Sharif return would help peace process: Mufti

SRINAGAR: Welcoming the successful completion of general elections in Pakistan Peoples Democratic Party (PDP) patron Mufti Mohammad Sayeed Sunday expressed hope that establishment of a stable and liberal government in that country would help pick up the threads of peace process once again.

In a statement he said a democratically elected stable government in Pakistan was a critical element in carrying forward the peace process and Jammu and Kashmir had the highest stake in its revival.

Complimenting the people of Pakistan for giving democracy a big boost by voting in large numbers in an atmosphere marred by threat of violence Mufti said it augured well not just for the interests of that country but could as well impact Indo Pakistan relations in a positive manner.

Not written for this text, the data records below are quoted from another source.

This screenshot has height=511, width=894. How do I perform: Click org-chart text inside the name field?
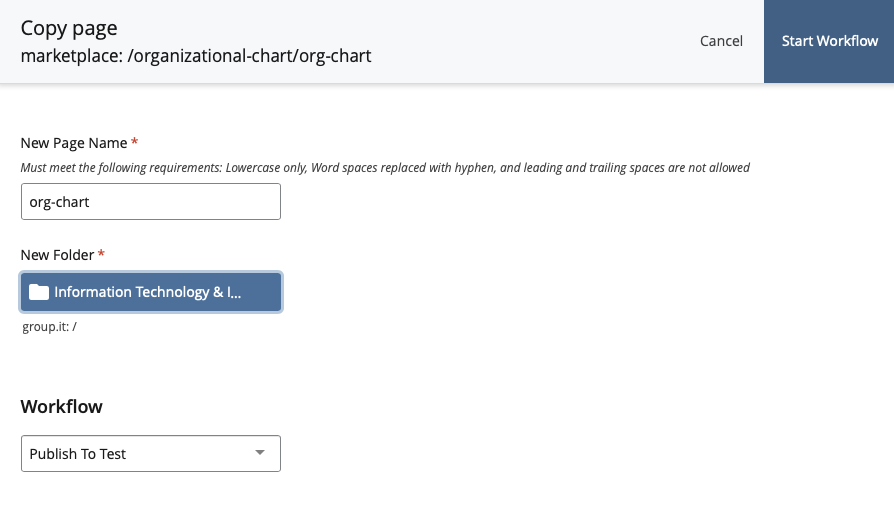coord(59,202)
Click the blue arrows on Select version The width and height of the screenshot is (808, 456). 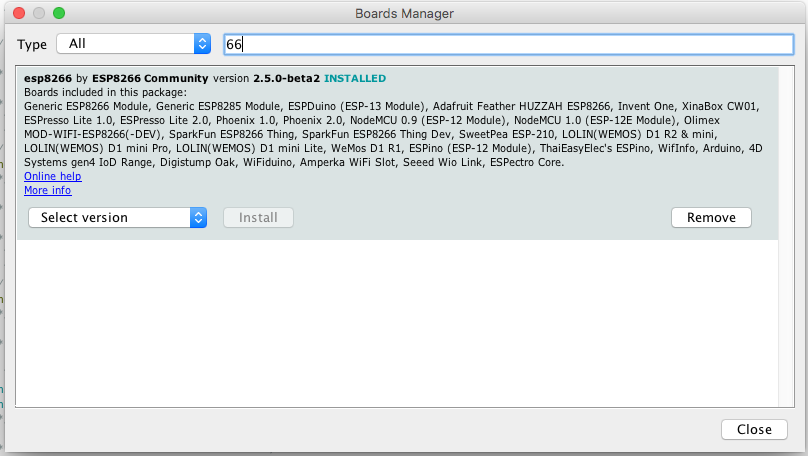(x=198, y=217)
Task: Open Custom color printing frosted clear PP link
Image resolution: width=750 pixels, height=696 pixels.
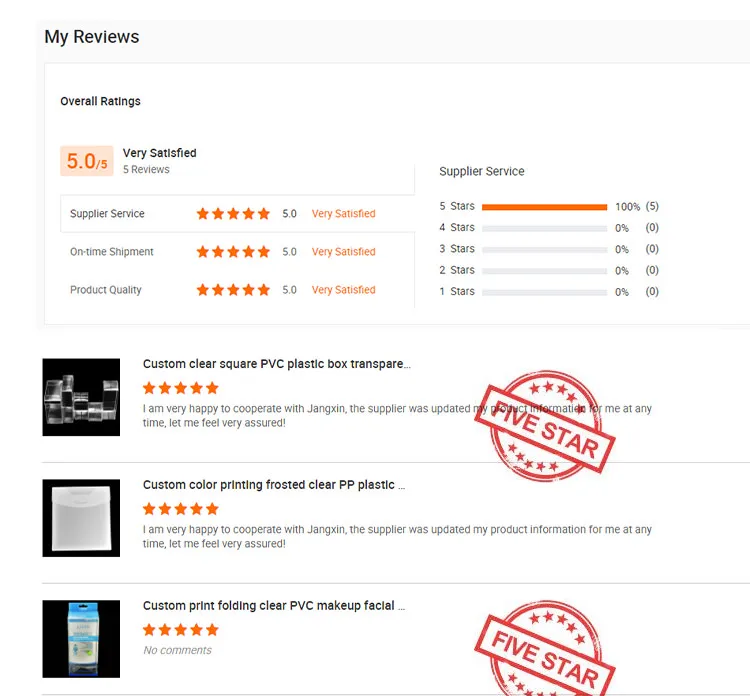Action: pos(274,485)
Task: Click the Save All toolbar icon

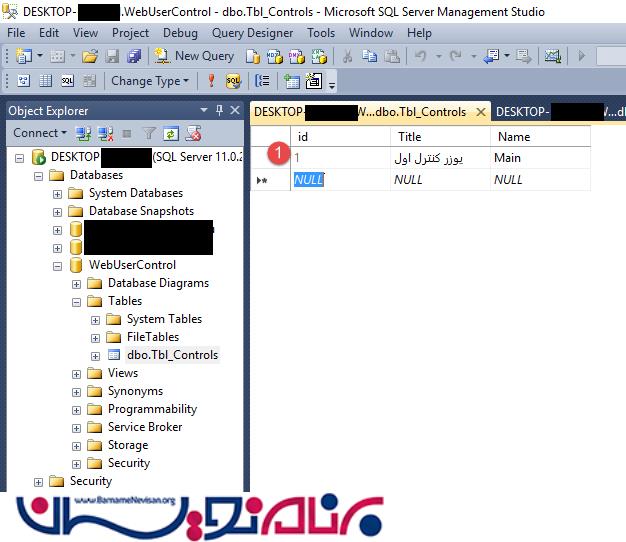Action: (x=133, y=56)
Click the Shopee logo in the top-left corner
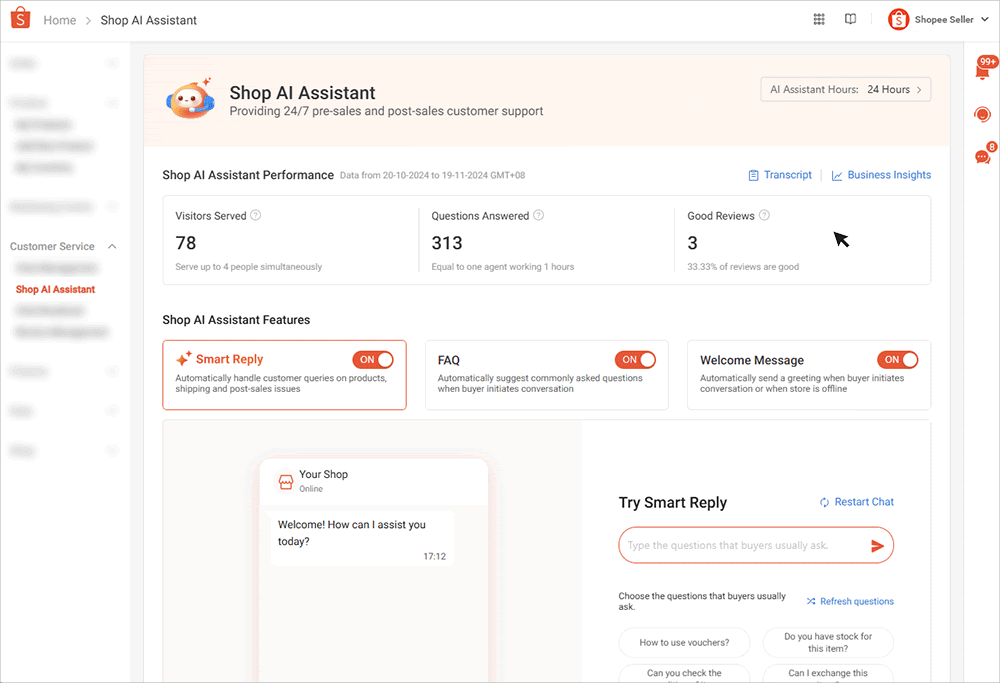The width and height of the screenshot is (1000, 683). pyautogui.click(x=20, y=19)
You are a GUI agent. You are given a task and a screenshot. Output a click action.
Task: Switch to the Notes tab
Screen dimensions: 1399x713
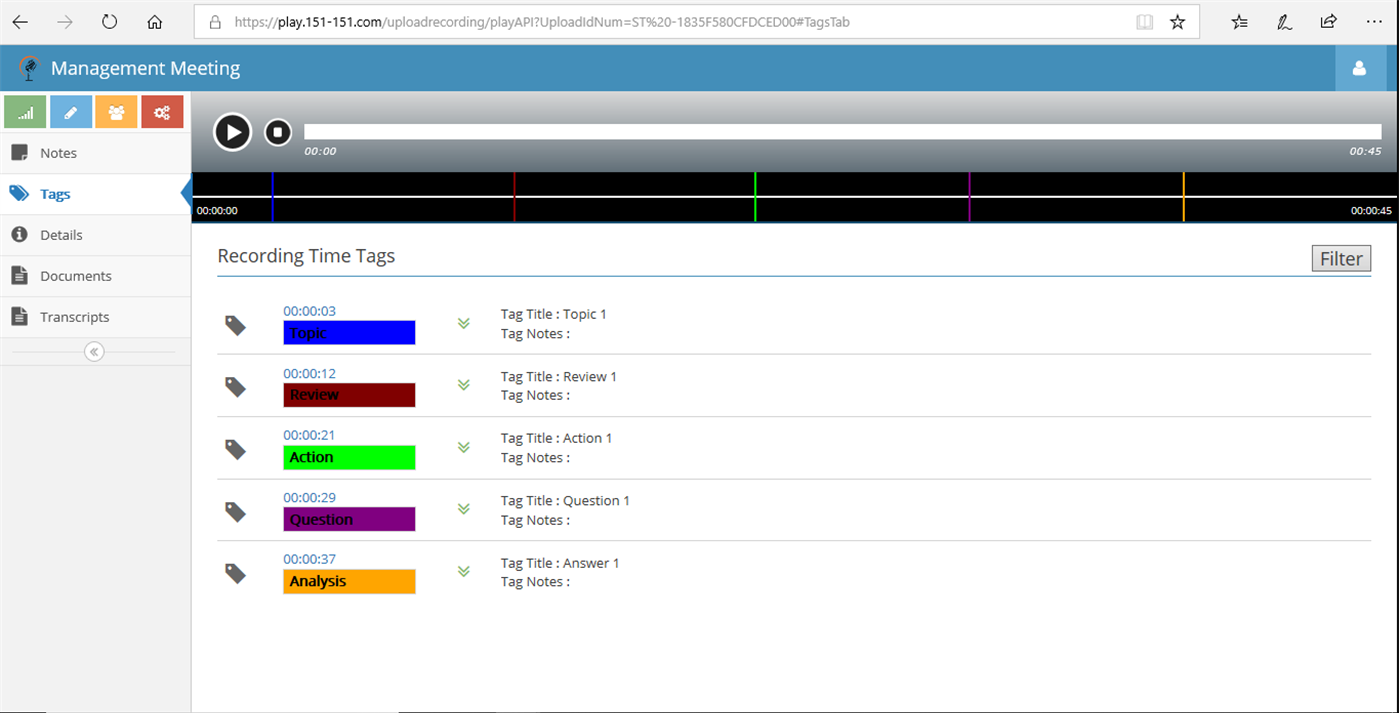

He said Sharif has been one of the architects of composite dialogue between the two neighbours and his return to power has raised hopes of an earnest and sincere follow up to the initial progress made on it.

Mufti said lack of progress on Kashmir resolution had partly been attributed to instability in Pakistan but with the arrival in office of a new government to be led by a known votary for good relations could transform the situation and the two countries need to capitalise on it. He said the decisions taken previously by the government on taking the travel and trade across LOC to the next level need to be implemented with a sense of urgency. “The decision to extend travel facilities to sections of people other than the divided families, opening up of Kargil Skardu road, increasing the frequency of bus services and providing banking and other logistical backup for LOC trade has been taken more than two years back and these need to be implemented,” said Mufti.

Referring to his recent meeting with Prime Minister Dr Manmohan Singh Mufti said he had got an impression that a successful conclusion of elections in Pakistan could facilitate revival of dialogue and implementation of J&K specific CBMs. He expressed the hope that Dr Singh and his new counterpart in Pakistan would respond positively to the sentiments of the people in the two parts of the erstwhile state and take measures for early resumption of composite dialogue with special focus on the problems of J&K resulting from hostility between the two countries.